Oggi ho reso onore, a nome di tutta la città di Acquaviva, al Milite ignoto, al quale il Comune, in occasione del centenario della traslazione della salma all'Altare della Patria, ha concesso la cittadinanza onoraria. - Scrive il sindaco su Facebook-


Con questo gesto abbiamo voluto ricordare tutti i soldati che, ventenni o giù di lì, un secolo fa morirono nel massacro della prima guerra mondiale senza che fossero nemmeno riconosciuti i loro cadaveri. - Continua Carlucci-


Nella figura del Milite ignoto, oggi, possiamo vedere tanti volti che muoiono nell'anonimato: i migranti naufraghi nel Mediterraneo, come ha suggerito don Mimmo Giannuzzi, oppure le tante vittime del lavoro o, ancora, i tanti bambini e civili uccisi dai bombardamenti in Medio Oriente o le partigiane curde e gli altri guerriglieri che rivendicano libertà, uguaglianza e democrazia nei tanti luoghi del mondo dove "guerra" è ancora una parola attuale.
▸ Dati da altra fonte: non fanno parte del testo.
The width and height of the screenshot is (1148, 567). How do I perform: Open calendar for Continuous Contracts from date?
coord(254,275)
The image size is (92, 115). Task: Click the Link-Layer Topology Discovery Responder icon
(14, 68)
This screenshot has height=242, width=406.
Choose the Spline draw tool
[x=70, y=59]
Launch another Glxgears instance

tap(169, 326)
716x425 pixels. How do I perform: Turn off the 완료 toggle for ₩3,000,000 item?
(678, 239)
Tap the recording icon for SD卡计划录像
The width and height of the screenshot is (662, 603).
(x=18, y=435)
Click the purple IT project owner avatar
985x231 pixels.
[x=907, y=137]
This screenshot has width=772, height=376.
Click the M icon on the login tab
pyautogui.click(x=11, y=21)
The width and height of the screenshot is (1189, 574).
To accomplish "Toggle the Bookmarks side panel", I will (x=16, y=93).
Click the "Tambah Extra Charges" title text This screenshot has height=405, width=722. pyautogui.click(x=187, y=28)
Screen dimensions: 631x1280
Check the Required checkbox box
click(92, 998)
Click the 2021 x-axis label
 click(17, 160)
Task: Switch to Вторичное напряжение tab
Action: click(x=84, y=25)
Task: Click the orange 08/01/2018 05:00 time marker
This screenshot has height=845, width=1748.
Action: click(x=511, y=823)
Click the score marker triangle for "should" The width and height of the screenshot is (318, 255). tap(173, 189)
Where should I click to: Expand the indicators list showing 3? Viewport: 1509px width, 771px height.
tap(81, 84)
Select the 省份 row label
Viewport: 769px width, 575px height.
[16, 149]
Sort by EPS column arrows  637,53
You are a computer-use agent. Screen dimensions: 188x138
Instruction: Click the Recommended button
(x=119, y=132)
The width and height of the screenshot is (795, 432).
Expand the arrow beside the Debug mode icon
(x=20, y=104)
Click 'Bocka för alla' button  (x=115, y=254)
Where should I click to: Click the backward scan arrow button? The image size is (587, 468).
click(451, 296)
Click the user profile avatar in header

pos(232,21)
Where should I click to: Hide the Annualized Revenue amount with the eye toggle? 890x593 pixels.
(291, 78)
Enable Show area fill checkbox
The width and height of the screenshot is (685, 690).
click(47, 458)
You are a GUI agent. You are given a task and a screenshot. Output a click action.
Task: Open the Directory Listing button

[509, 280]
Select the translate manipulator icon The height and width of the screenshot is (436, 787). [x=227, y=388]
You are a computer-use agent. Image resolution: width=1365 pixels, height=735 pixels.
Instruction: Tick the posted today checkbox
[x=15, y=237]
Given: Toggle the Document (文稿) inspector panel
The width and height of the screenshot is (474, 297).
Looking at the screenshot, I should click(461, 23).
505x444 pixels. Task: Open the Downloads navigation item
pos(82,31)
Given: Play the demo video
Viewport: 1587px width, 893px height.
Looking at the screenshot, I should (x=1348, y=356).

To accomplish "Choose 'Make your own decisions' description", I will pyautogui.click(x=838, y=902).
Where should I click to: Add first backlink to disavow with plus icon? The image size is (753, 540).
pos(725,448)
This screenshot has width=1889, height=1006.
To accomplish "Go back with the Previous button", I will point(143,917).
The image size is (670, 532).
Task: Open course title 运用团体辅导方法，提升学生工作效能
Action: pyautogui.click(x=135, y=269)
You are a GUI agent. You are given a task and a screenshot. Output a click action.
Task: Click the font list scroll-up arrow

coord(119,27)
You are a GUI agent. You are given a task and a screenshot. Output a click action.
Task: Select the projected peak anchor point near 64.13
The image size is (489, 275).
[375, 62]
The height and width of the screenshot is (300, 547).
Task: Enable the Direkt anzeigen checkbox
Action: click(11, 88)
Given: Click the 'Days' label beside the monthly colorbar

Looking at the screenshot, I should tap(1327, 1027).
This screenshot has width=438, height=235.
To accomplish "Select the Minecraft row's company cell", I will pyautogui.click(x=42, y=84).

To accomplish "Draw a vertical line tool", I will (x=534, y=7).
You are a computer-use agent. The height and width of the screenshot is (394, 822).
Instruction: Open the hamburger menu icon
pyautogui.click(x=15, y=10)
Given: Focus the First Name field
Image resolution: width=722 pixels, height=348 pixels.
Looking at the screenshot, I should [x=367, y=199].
Nella nostra Costituzione, come hanno ricordato i ragazzi delle scuole acquavivesi durante la cerimonia, è scritto che "l'Italia ripudia la guerra". Ma fino a quando non avremo realizzato un'umanità capace di convivere in pace e fratellanza, senza odio né razzismo, questo "ripudio" non è un processo automatico ma passa, oltre che attraverso una cultura pacifista da diffondere a tutti i livelli, anche dall'azione e della presenza delle forze armate, che garantiscono alla nostra democrazia quella sicurezza indispensabile per non diventare "preda" di imperialismi, terrorismo e altre mire aggressive purtroppo ancora attuali.


Ma oggi siamo tornati con la memoria a cent'anni fa, alle lettere dal fronte, lette con meravigliosa partecipazione dagli studenti, del soldato Leandro Pecci, che raccontava di un mondo completamente diverso dal nostro, dove i nonni venivano definiti "santissimi" e la casa era una soglia da baciare perché un minimo di benessere era una grande conquista. Venivano da un'altra era, fatta di valori oggi perduti, quei ragazzi morti nell'anonimato, dopo settimane nel fango delle trincee in cui non potevano neppure cambiarsi, e dove vedevano i loro commilitoni cadere come mosche uno ad uno.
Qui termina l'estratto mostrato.